WHAT THE EXERCISE ASKS: Please could you give again the lines from the one holding "Pick the NodeMCU-32S" through the final line of the data below, exactly, with no other lines?

DATA TO USE:
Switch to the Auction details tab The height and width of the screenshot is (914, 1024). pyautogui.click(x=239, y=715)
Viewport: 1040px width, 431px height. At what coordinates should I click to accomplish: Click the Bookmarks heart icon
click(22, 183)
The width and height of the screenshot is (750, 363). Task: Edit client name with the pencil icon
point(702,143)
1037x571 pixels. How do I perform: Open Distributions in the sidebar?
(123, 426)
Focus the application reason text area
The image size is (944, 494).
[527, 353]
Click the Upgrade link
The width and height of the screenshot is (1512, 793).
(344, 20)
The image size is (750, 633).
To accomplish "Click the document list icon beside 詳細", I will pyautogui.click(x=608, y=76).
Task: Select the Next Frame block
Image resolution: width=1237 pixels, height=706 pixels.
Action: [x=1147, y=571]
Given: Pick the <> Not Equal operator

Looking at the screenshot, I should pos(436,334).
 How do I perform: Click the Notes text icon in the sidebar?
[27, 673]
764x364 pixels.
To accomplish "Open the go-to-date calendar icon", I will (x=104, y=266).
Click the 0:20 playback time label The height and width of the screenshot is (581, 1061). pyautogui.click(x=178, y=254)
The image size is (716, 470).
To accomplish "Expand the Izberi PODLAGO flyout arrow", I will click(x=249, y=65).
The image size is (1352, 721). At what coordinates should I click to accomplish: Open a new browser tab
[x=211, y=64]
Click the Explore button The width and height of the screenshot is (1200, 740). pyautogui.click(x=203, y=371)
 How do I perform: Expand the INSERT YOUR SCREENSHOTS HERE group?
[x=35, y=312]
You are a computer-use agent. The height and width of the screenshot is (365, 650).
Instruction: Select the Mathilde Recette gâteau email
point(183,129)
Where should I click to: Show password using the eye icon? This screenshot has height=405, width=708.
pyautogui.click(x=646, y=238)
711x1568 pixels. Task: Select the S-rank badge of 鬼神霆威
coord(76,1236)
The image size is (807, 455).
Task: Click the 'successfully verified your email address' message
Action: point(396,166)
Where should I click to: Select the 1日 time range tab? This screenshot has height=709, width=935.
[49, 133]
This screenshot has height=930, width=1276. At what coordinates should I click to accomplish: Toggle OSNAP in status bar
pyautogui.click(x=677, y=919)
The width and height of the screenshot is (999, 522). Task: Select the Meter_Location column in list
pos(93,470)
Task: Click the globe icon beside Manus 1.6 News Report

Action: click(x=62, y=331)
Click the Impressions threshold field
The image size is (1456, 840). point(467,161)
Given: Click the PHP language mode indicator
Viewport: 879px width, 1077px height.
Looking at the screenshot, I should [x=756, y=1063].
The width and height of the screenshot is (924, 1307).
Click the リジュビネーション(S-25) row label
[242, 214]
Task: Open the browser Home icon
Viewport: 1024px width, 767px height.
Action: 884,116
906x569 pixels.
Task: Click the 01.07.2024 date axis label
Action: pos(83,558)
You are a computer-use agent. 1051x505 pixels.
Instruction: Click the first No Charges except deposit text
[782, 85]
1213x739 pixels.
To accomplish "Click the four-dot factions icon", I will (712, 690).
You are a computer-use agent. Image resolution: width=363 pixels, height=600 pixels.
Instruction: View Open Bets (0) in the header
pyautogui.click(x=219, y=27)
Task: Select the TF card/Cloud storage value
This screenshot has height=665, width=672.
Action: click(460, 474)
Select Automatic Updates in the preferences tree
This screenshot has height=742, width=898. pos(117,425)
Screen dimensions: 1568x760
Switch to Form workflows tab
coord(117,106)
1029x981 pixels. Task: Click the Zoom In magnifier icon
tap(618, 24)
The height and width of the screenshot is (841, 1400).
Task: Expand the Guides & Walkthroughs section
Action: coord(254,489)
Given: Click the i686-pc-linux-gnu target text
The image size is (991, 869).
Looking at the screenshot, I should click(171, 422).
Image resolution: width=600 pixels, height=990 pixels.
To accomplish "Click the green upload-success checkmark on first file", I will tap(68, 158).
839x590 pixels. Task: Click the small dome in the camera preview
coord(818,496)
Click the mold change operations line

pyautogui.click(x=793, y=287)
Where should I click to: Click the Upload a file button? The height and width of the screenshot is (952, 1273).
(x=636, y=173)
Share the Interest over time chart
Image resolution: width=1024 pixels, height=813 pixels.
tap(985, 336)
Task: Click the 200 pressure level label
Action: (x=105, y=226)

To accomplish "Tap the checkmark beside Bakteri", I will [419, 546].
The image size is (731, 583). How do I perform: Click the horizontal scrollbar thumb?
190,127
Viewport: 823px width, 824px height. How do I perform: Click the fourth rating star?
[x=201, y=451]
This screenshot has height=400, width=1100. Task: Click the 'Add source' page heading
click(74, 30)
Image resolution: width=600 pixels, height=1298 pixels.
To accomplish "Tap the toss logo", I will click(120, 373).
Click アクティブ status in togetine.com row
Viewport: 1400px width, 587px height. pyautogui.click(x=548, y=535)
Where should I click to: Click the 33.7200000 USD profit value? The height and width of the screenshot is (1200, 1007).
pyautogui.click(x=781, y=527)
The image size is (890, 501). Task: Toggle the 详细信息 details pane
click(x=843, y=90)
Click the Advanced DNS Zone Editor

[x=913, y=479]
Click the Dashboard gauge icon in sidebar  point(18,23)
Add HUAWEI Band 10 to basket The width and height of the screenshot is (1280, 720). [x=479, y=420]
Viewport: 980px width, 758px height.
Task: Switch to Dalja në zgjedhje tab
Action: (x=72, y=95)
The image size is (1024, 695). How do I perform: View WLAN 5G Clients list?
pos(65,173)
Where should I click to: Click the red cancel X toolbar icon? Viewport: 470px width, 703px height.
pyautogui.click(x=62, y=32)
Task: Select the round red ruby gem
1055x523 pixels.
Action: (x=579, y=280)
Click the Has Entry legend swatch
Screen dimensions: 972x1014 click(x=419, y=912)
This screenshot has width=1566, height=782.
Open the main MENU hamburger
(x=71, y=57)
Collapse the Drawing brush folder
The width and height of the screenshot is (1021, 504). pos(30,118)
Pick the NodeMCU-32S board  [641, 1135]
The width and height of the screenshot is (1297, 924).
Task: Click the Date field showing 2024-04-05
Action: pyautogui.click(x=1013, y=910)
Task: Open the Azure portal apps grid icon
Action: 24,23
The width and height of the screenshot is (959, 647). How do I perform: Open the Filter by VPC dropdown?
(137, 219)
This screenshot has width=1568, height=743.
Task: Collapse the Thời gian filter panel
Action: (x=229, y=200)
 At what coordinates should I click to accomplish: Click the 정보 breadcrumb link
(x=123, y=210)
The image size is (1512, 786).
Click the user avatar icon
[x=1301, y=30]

RESULT BELOW:
Pick the NodeMCU-32S board  [641, 1135]
The width and height of the screenshot is (1297, 924).
Task: Click the Date field showing 2024-04-05
Action: pyautogui.click(x=1013, y=910)
Task: Open the Azure portal apps grid icon
Action: 24,23
The width and height of the screenshot is (959, 647). How do I perform: Open the Filter by VPC dropdown?
(137, 219)
This screenshot has width=1568, height=743.
Task: Collapse the Thời gian filter panel
Action: (x=229, y=200)
 At what coordinates should I click to accomplish: Click the 정보 breadcrumb link
(x=123, y=210)
The image size is (1512, 786).
Click the user avatar icon
[x=1301, y=30]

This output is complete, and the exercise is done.